Um homem investigado por furtos e duas tentativas de estupro foi preso nesta segunda-feira (12), durante uma ação integrada das polícias Civil e Militar no Norte do Piauí. O suspeito, identificado pelas iniciais C.A.C., de 31 anos, ficou conhecido como “maníaco da calcinha” por invadir residências durante a madrugada e furtar peças íntimas femininas, inclusive infantis, após as ações criminosas.
A prisão ocorreu por volta do meio-dia, no povoado Pau D’Água, zona rural de Murici dos Portelas, onde o investigado estava escondido na casa de um familiar.
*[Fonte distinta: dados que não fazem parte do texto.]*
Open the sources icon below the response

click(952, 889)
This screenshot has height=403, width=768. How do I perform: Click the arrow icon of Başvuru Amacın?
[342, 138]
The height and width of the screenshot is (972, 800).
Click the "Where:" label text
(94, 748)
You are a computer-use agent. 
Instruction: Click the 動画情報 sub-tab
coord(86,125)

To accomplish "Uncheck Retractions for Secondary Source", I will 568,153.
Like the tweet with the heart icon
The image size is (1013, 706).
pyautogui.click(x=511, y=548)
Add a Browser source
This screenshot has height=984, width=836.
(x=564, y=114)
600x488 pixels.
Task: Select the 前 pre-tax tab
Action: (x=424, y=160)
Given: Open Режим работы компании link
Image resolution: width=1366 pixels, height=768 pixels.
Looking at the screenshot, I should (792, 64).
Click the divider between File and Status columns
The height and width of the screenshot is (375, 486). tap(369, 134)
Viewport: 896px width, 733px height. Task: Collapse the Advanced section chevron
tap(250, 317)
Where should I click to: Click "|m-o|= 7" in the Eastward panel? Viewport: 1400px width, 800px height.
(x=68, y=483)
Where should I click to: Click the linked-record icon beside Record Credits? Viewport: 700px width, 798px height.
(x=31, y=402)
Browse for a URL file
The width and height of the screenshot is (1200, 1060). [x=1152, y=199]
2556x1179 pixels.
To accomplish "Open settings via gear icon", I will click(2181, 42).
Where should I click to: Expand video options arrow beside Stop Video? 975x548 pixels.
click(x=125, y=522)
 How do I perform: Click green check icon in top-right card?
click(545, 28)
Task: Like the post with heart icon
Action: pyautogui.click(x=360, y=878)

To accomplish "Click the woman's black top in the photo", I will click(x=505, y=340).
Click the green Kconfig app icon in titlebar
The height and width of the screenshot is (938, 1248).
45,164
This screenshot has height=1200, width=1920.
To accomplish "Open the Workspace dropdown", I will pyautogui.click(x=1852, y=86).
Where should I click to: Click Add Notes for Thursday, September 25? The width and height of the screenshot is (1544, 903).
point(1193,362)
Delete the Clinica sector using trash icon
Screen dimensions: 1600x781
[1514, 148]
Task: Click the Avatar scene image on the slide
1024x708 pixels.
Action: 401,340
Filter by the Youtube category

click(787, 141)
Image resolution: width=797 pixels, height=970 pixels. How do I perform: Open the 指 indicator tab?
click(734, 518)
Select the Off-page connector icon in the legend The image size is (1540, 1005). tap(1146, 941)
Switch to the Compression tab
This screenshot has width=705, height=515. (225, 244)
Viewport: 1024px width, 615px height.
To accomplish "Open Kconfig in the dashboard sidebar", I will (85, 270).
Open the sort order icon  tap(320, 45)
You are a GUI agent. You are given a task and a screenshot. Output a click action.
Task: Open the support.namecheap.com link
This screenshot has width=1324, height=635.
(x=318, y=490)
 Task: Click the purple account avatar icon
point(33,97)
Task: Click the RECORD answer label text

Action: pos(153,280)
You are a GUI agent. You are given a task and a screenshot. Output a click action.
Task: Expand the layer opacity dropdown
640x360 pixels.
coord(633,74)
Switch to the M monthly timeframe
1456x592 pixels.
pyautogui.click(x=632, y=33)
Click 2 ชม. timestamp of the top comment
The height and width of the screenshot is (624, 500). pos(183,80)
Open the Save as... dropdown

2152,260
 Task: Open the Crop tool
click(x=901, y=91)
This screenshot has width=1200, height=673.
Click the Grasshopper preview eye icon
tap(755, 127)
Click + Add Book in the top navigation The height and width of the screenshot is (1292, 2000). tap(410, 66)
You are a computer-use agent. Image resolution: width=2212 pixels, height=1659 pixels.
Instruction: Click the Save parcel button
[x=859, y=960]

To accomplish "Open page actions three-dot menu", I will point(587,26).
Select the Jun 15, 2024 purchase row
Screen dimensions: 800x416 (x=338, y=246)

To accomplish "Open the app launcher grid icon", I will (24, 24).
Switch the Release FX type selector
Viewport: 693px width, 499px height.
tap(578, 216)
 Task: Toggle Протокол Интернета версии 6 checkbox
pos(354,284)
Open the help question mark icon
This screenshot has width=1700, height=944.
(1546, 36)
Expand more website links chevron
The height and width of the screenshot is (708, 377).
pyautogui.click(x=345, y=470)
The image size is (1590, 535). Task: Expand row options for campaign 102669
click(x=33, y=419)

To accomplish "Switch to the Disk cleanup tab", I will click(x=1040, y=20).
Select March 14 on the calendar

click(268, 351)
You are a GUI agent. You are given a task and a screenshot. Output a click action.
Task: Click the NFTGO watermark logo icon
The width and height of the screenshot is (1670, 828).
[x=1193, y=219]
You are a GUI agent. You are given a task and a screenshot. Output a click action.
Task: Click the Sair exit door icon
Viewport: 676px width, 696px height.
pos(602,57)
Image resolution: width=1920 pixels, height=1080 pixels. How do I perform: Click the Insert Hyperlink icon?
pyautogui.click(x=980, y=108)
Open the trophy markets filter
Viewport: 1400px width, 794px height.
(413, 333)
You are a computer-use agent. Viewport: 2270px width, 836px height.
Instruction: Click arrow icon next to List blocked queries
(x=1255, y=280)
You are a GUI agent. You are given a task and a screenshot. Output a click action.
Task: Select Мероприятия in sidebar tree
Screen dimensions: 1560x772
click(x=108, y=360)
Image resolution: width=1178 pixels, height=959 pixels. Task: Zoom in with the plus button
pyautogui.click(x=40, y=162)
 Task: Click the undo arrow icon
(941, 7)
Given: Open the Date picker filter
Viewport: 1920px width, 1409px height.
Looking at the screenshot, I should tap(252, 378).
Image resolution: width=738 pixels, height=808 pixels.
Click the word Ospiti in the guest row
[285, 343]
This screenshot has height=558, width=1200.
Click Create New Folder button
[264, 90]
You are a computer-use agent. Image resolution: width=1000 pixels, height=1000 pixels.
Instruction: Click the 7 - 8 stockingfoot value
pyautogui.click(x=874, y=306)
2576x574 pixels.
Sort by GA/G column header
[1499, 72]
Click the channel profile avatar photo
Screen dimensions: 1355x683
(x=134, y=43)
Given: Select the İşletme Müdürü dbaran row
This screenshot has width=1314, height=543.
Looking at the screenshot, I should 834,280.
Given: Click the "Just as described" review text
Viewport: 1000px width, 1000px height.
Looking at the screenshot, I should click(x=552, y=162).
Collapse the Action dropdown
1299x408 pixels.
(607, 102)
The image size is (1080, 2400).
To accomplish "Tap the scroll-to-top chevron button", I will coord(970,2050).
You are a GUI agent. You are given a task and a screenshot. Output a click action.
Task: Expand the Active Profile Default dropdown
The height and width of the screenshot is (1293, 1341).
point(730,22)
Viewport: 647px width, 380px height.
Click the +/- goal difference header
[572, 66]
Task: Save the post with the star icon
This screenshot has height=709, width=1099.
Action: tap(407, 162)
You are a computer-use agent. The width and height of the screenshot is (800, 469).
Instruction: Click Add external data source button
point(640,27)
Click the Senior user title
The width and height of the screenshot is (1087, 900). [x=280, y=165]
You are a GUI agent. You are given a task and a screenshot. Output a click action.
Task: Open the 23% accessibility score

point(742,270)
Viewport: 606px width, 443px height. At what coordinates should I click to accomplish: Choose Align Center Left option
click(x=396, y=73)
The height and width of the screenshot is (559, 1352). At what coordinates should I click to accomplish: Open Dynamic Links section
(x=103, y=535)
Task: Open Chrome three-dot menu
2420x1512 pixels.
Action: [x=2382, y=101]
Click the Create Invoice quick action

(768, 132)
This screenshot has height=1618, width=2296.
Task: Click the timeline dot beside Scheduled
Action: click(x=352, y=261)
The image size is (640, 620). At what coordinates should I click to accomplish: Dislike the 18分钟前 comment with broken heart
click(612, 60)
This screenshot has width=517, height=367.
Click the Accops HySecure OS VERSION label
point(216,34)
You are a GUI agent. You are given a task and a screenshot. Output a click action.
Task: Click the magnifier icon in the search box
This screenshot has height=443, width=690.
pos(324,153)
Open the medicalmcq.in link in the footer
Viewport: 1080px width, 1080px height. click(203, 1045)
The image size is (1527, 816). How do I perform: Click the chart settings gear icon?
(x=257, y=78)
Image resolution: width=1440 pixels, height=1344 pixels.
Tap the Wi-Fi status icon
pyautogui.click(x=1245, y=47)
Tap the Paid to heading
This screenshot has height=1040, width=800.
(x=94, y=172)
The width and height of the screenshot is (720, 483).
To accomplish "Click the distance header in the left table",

Ele havia deixado a Vila Volta da Jurema, na zona rural de Caraúbas do Piauí, local onde os crimes foram registrados.
Prisão teve impacto direto na segurança das mulheres da região
Em entrevista, o delegado Herbster Santos afirmou que a prisão é uma das mais relevantes realizadas recentemente pela delegacia, pelo impacto direto na segurança das mulheres da região. Segundo ele, o suspeito vinha sendo procurado há algum tempo e costumava fugir ao perceber a aproximação da polícia, aproveitando áreas de mata próximas às residências.
As investigações apontam que o homem invadia casas durante a madrugada, escolhendo imóveis onde mulheres estariam dormindo sozinhas. Com o avanço das ações criminosas, ele passou a praticar violência sexual. Em uma das ocorrências, utilizou uma faca para cortar as vestes da vítima, mas não conseguiu consumar o crime após a mulher acordar e pedir socorro, o que fez o suspeito fugir.
As duas tentativas de estupro não foram consumadas graças à reação das vítimas e à intervenção de terceiros. Ainda assim, a Polícia Civil destaca a gravidade dos fatos e o padrão de atuação do investigado.
Peças íntimas foram encontradas durante diligências
Uma característica que chamou a atenção dos investigadores foi o fato de o suspeito levar as calcinhas das vítimas após os crimes, o que acabou sendo tratado como uma “assinatura” da atuação criminosa. Durante as diligências, a polícia encontrou grande quantidade de peças íntimas femininas em um dos locais onde ele se escondia.
Com base nos elementos reunidos, a Polícia Civil representou pela prisão preventiva, que foi decretada pelo Judiciário. O investigado nega as acusações, mas, segundo a polícia, os relatos das vítimas são firmes e coerentes, além de confirmados por outras provas.
O homem foi encaminhado à unidade policial e permanece à disposição da Justiça. As investigações continuam, e a polícia não descarta o surgimento de novas vítimas. A Delegacia de Polícia Civil de Buriti dos Lopes reforça que está aberta para receber denúncias relacionadas ao caso e a qualquer situação de violência contra a mulher.